Pergunta
O inferno é literalmente um lugar de fogo e enxofre?
Resposta
Ao fazer chover fogo e enxofre sobre as cidades de Sodoma e Gomorra, Deus não apenas demonstrou o quanto se opunha ao pecado descarado, mas também lançou uma metáfora que perdura. Após os eventos descritos em Gênesis 19:24, a simples menção de fogo, enxofre ou das cidades de Sodoma e Gomorra já evoca imagens do juízo divino. Um pregador de “fogo e enxofre”, ou pregador do “inferno em chamas”, é aquele que enfatiza o castigo divino com descrições sensacionalistas e apresentações exageradas.
No entanto, fogo e enxofre são símbolos carregados de emoção e, justamente por isso, podem ter dificuldade de escapar de seu próprio impacto. Metáforas têm o papel de traçar semelhanças entre duas realidades distintas; nesse sentido, a expressão “fogo e enxofre” descreve parte do que o inferno pode representar – mas não abrange tudo o que ele é.
A palavra utilizada na Bíblia para designar um inferno em chamas – Geena – tem sua origem em um local real: o vale de Geena, situado ao sul de Jerusalém. “Geena” é uma transliteração do grego, derivada de uma palavra aramaica que, por sua vez, vem da expressão hebraica “o Vale dos (filhos de) Hinom”. Em um dos momentos mais marcantes de apostasia, os judeus – especialmente sob os reinados de Acaz e Manassés – sacrificavam seus próprios filhos, queimando-os em oferendas ao deus Moloc naquele mesmo vale.
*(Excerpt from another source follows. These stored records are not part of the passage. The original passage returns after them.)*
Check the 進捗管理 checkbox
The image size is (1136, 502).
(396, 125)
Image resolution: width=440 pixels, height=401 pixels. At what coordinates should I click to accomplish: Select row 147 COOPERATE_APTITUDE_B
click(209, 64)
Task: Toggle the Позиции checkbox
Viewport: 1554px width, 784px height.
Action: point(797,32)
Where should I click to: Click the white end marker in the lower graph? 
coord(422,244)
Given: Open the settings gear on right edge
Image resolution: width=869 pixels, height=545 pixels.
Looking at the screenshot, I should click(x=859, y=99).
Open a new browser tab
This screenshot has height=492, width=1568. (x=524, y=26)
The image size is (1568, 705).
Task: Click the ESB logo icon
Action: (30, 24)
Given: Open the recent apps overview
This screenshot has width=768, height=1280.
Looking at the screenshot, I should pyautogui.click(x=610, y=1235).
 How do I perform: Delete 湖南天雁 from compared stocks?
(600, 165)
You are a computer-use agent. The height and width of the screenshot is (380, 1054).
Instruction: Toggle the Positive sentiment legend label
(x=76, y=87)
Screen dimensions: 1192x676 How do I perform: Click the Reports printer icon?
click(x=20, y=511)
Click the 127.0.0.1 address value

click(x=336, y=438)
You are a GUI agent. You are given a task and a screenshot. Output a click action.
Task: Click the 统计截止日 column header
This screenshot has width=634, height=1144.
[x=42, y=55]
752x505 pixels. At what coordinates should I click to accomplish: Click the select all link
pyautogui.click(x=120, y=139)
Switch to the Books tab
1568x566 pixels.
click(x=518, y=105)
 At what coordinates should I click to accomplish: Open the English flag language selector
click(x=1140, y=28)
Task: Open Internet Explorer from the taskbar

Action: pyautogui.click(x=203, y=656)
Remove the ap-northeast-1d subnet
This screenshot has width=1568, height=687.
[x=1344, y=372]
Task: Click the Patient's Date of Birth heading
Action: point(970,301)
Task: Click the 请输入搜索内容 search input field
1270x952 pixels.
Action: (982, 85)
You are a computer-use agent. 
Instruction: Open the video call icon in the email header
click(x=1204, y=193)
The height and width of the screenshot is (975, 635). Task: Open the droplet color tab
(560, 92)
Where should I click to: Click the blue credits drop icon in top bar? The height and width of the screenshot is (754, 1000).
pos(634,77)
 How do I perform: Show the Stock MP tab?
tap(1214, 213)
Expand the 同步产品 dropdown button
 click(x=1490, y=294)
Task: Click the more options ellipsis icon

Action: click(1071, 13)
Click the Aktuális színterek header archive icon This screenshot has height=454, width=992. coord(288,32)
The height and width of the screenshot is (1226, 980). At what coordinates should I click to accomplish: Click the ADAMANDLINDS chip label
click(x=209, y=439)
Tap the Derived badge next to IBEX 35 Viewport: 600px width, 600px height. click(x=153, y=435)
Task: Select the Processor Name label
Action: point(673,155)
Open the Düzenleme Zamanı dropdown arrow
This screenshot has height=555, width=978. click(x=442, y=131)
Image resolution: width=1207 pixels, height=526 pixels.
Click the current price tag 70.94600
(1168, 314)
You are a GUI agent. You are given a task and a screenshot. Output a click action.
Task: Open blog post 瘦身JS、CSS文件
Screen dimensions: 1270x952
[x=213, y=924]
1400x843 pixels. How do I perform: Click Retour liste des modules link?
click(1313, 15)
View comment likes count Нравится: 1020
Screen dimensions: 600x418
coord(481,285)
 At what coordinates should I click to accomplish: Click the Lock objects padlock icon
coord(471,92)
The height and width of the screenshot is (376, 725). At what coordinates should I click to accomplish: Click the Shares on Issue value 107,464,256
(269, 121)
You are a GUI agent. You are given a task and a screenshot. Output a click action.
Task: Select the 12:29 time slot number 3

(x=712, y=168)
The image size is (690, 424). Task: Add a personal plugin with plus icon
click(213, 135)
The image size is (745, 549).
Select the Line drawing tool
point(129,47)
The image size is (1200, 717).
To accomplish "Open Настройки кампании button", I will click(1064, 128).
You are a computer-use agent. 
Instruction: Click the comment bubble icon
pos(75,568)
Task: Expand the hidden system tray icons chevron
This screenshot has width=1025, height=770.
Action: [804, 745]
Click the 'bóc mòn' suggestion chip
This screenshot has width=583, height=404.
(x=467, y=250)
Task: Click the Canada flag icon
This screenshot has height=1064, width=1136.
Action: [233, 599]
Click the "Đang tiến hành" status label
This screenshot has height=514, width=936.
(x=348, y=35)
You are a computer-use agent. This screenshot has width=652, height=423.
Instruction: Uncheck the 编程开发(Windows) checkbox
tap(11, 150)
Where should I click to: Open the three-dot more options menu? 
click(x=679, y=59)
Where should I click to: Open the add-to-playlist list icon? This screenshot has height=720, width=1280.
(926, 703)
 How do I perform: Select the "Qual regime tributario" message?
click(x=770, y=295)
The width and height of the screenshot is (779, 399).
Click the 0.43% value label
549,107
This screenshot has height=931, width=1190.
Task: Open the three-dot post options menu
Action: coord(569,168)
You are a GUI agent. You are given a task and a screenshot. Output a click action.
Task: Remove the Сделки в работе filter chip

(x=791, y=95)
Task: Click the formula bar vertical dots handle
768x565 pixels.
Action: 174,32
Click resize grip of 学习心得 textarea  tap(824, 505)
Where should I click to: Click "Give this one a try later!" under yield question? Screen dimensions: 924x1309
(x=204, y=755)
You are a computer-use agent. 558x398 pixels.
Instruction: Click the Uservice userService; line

Posteriormente, o rei Josias profanou o altar pagão ali instalado para que não fosse mais usado para sacrifícios abomináveis. Assim, na época de Jesus, Geena carregava um histórico de impureza, atividade demoníaca e rituais grotescos, o que a tornava uma metáfora adequada para o inferno.
Em Marcos 9:43, Jesus utiliza outra imagem impactante para evidenciar a seriedade do inferno: “Se a tua mão te leva a pecar, corta-a; é melhor para ti entrares na vida manco do que, tendo duas mãos, ires para o inferno, para o fogo inextinguível”. Para a maioria, essa imagem acaba por escapar da literalidade, apesar de sua natureza chocante. Poucos interpretam que Jesus queira que literalmente amputemos nossas mãos; o que se pretende é enfatizar a necessidade de fazermos o que for preciso para evitar o inferno, criando uma dinâmica de escolha (ou/ou) por meio de uma linguagem hiperbólica. Assim, não devemos encarar Marcos 9:43 como uma descrição exaustiva e literal do inferno.
Além de ser retratado como um lugar de fogo, o Novo Testamento descreve o inferno com uma variedade de imagens: como um abismo sem fundo, um lago, um local de escuridão, de morte e destruição, de tormento eterno, de lamúrias e ranger de dentes, e até como um lugar onde a punição é graduada. Essa diversidade de descrições impede que se adote uma interpretação literal para qualquer uma delas isoladamente. Pelo contrário, o efeito combinado dessas metáforas é apresentar um inferno que é pior que a morte, mais sombrio que a escuridão e mais profundo que qualquer abismo – um lugar de sofrimento indescritível, muito além do que nossa linguagem pode captar.